Interactive analysis of single-cell data using flexible workflows with SCTK2

Abstract

Analysis of single-cell RNA sequencing (scRNA-seq) data can reveal novel insights into the heterogeneity of complex biological systems. Many tools and workflows have been developed to perform different types of analyses. However, these tools are spread across different packages or programming environments, rely on different underlying data structures, and can only be utilized by people with knowledge of programming languages. In the Single-Cell Toolkit 2 (SCTK2), we have integrated a variety of popular tools and workflows to perform various aspects of scRNA-seq analysis. All tools and workflows can be run in the R console or using an intuitive graphical user interface built with R/Shiny. HTML reports generated with Rmarkdown can be used to document and recapitulate individual steps or entire analysis workflows. We show that the toolkit offers more features when compared with existing tools and allows for a seamless analysis of scRNA-seq data for non-computational users.
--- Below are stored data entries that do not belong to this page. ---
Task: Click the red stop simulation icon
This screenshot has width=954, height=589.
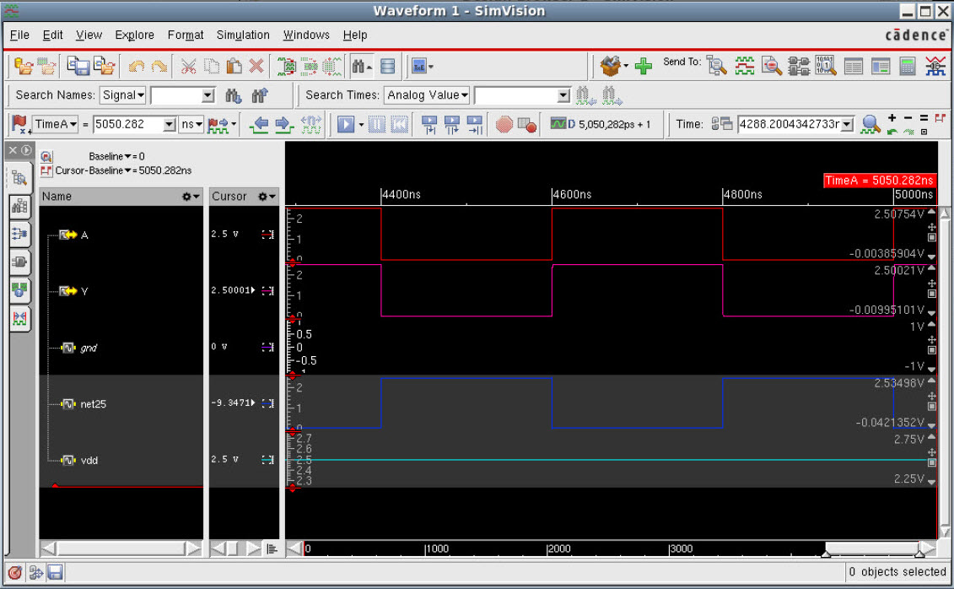Action: click(504, 125)
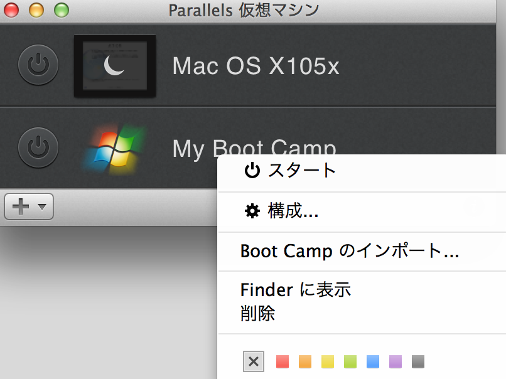
Task: Apply the orange color label
Action: point(305,361)

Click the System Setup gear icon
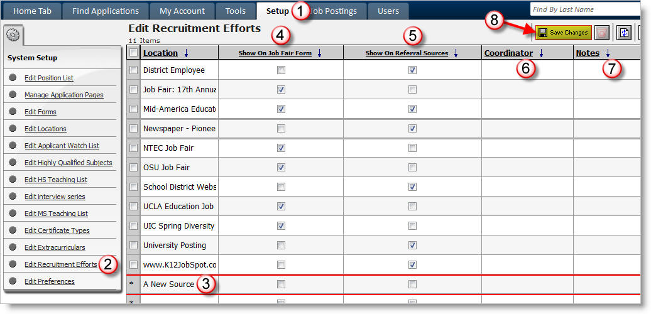coord(13,35)
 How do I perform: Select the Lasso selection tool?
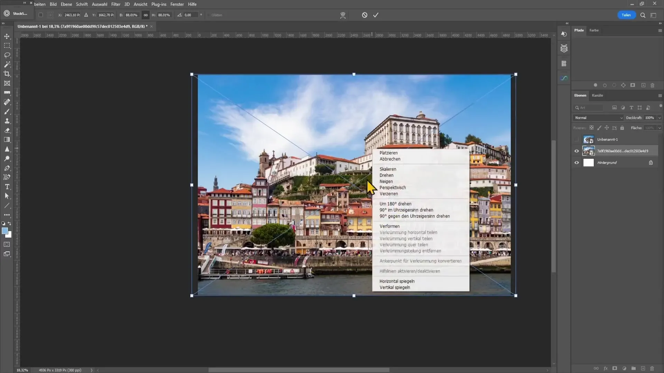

Keywords: analysis; bioinformatics; genomic; graphical user interface; interactive; interoperability; single cell; software; toolkit; transcriptomic.

Graphical abstract

Figure 1

Overview of analysis workflows available in SCTK2. Analysis of scRNA-seq data can be divided into three major parts: importing and quality control (QC), clustering workflows, and downstream analysis. For importing and QC (top), SCTK2 can import data from many different upstream preprocessing tools and formats. A variety of metrics for general QC, empty drop detection, doublet detection, and ambient RNA quantification can be calculated and displayed for each sample. For clustering workflows (middle), SCTK2 provides an à la carte workflow that allows users to pick and choose different tools at each step for normalization, batch correction, or integration, dimensionality reduction, and clustering. For downstream analysis (bottom), SCTK2 provides access to additional tools and analyses for differential expression, cell-type labeling, pathway analysis, and trajectory analysis. Overall, the toolkit provides a wide variety of methods for each part of the analysis workflow.

Figure 2

Overview of curated analysis workflows In addition to the à la carte clustering workflow, SCTK2 provides access to workflows from the R packages Seurat and celda as well as the Python package scanpy. Users can recapitulate the analysis, results, and plots from each package all while using the common and unified interface in SCTK2 without having to know the underlying commands from each package. Functions for normalization, variable feature selection, dimensionality reduction, and clustering are available from the Seurat and scanpy workflows. Celda can be used to group cells into clusters and genes into modules.

Figure 3

Interactive analysis of scRNA-seq data with a graphical user interface (GUI) SCTK2 allows non-computational users to analyze scRNA-seq data using an interactive GUI built with R/Shiny that can be hosted on a web server. (A) (1) The menu bar allows the users to navigate through the main sections including data importing, QC, the à la carte clustering workflow, and downstream analysis. (2) Within each major section, parameters to run tools can be selected in the left panel. (3) Results and plots will be displayed in the right panel. (4) Many plots can be customized with additional options such as changing the color of points to reflect different phenotypes. (5) A “next steps” panel provides a “wizard”-like guide by suggesting links to the recommended next steps. (B) The curated workflows for Seurat, celda, and scanpy can be used to run a series of predefined steps using vertical tabs. (1) Curated workflows can be selected from the top navigation menu bar. The Seurat curated workflow is shown as an example. (2) Steps for normalization, feature selection, dimensionality reduction, clustering, 2D embedding, and finding markers can be selected and run using the vertical tabs. (3) Within each major section, parameters to run tools can be selected in the left panel, and (4) results and plots will be displayed in the right panel. (5) Within the Seurat curated workflow, an extra section is given for exploring expression of features using UMAPs, heatmaps, and violin plots.

Figure 4

Facilitating reproducibility and sharing of results with HTML reports SCTK2 provides the ability to generate HTML reports for several individual analyses or entire workflows to enable reproducibility and facilitate sharing of results. An HTML report for clustering of PMBC data with Seurat is shown as an example. (1) Different steps that were run in the workflow can be selected with the content menu on the left of the report. (2) In each section, a description of the step or tool and the selected parameters are shown at the top, and (3) the code used to produce the plot can be expanded. (4) The results and plots are shown on the right side. The “clustering” section shows different choices of the “resolution” parameter in different tabs to allow users to easily explore different sets of cluster labels.

Figure 5

Benchmarking of RAM and CPU usage for datasets of different sizes RAM allocation and elapsed time was benchmarked for four datasets (pbmc6k, pbmc68k, immune100k, and immune300k) using a Bioconductor-based analysis workflow. (A) The RAM usage for the output SCE object after each step is shown for each dataset. (B) The peak RAM usage during each step is displayed for each dataset. (C) The time elapsed during each step is displayed for each dataset. The left part zooms in on the y axis of the right part.